Si on élimine les PA... Mais ils n'étaient pas à Pearl Harbour et l'Etat-major devait le savoir.
Penser que les Américains se fatigueront. Il fallait alors se limiter à l'Indochine et aux Indes Orientales devenues res nullia du fait des défaites françaises et néerlandaises. En attaquant Pearl Harbour, on a attaqué le territoire américain. De plus, l'Australie a été menacée. C'était trop.
Au total, à la fin de la guerre, la marine américaine disposait de 95 porte-avions.
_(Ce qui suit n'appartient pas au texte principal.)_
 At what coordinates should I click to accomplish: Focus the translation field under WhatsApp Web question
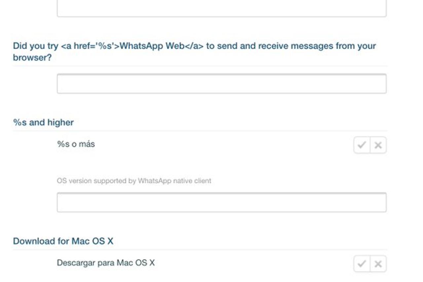click(x=222, y=84)
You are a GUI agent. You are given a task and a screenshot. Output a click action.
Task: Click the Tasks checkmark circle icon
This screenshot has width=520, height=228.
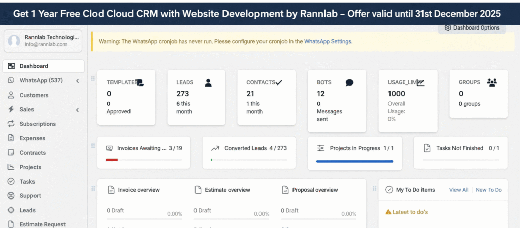(11, 182)
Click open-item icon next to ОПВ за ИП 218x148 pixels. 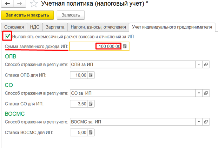[x=206, y=64]
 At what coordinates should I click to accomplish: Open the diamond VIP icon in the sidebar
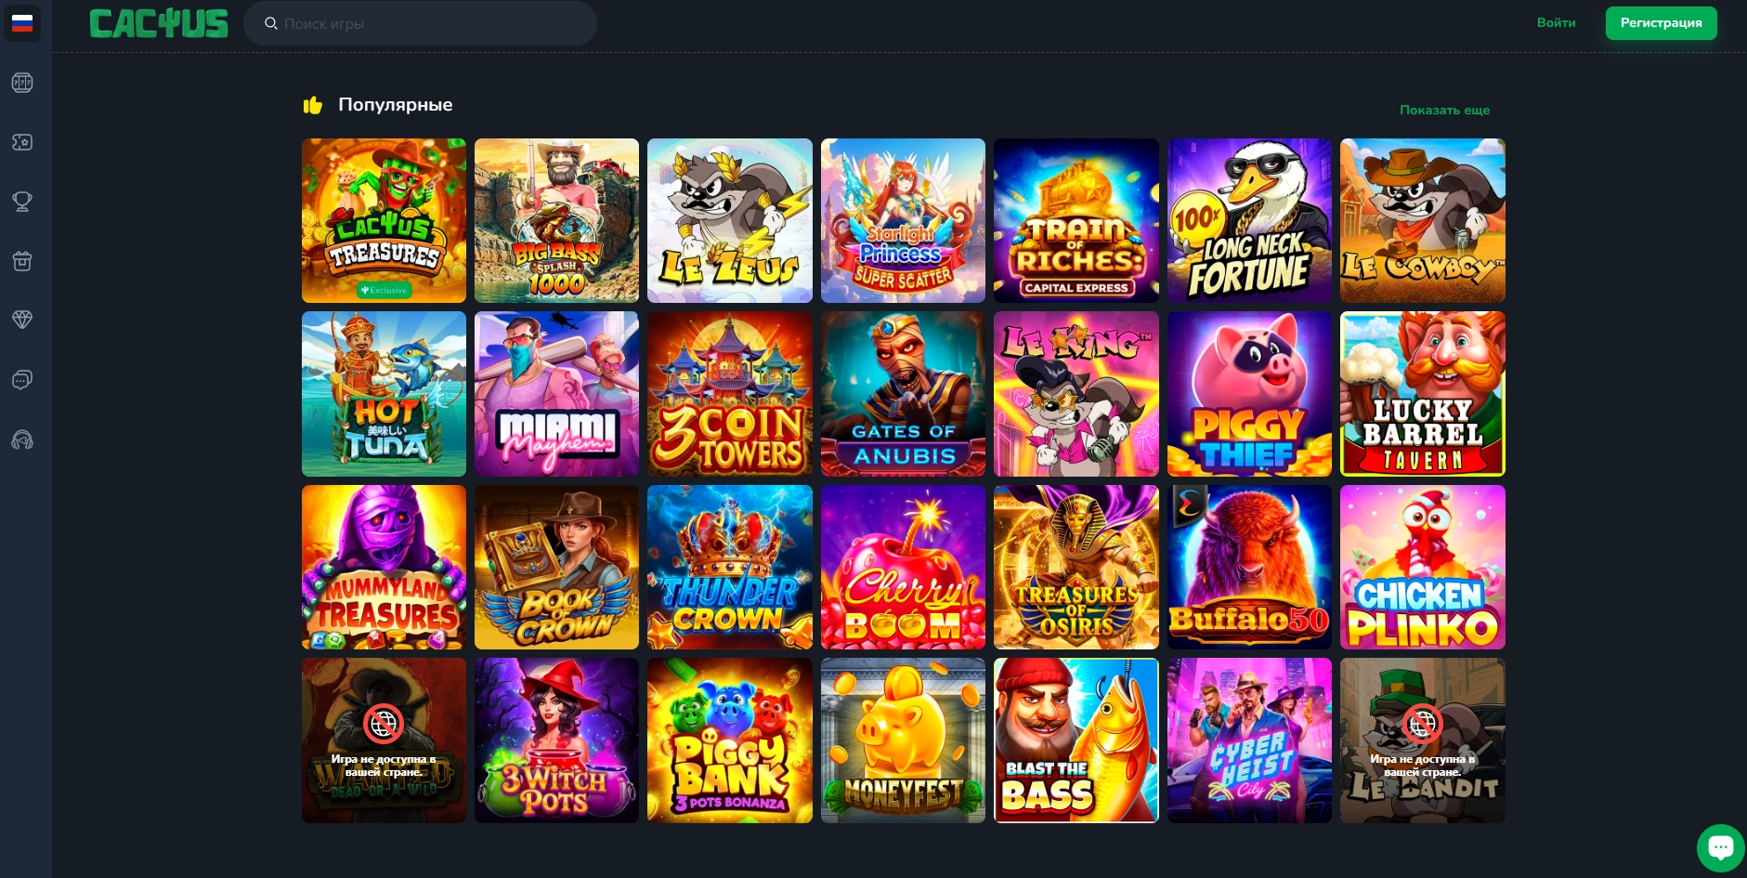coord(22,320)
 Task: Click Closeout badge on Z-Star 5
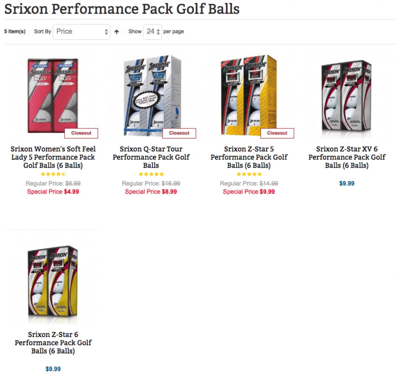[277, 133]
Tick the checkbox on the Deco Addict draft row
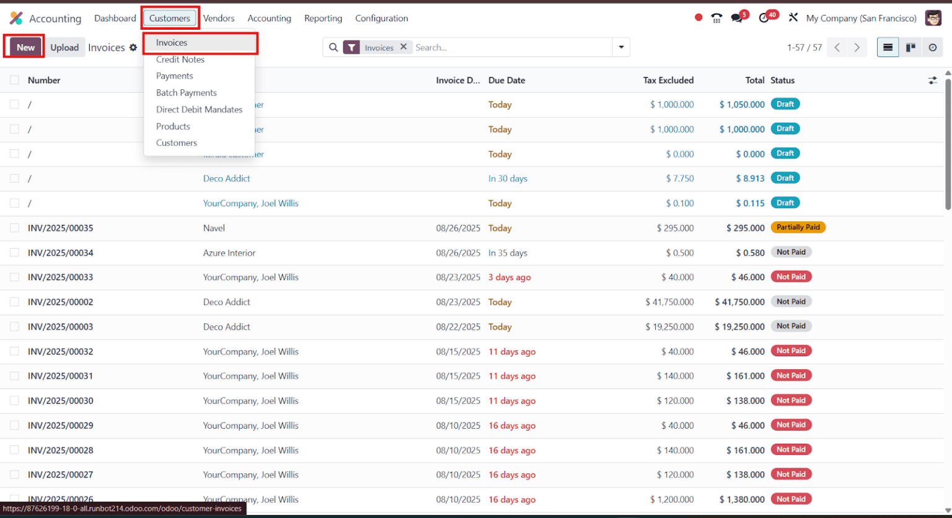The width and height of the screenshot is (952, 518). click(14, 178)
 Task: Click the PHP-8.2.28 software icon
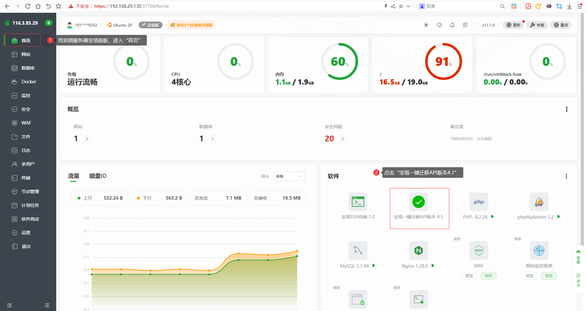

Je ne sais pas si Nimitz l'avait prévu, mais les planificateurs connaissant les paramètres de l'économie américaines auraient dit que c'était possible. Si Konoe et Yamato n'étaient pas favorables à une guerre contre les Etats-Unis, c'est qu'ils avaient une vue juste de leurs capacités.
A l'inverse le Japon était déjà entré dans une économie de guerre qui ne pouvait faire plus. 50% du budget était alloué aux dépenses militaires. L'industrie de l'armement tournait au maximum de ses capacités. Les pertes prévisibles dans un conflit intense ne pourraient être compensées et le rapport des forces ne pourraient que s'aggraver.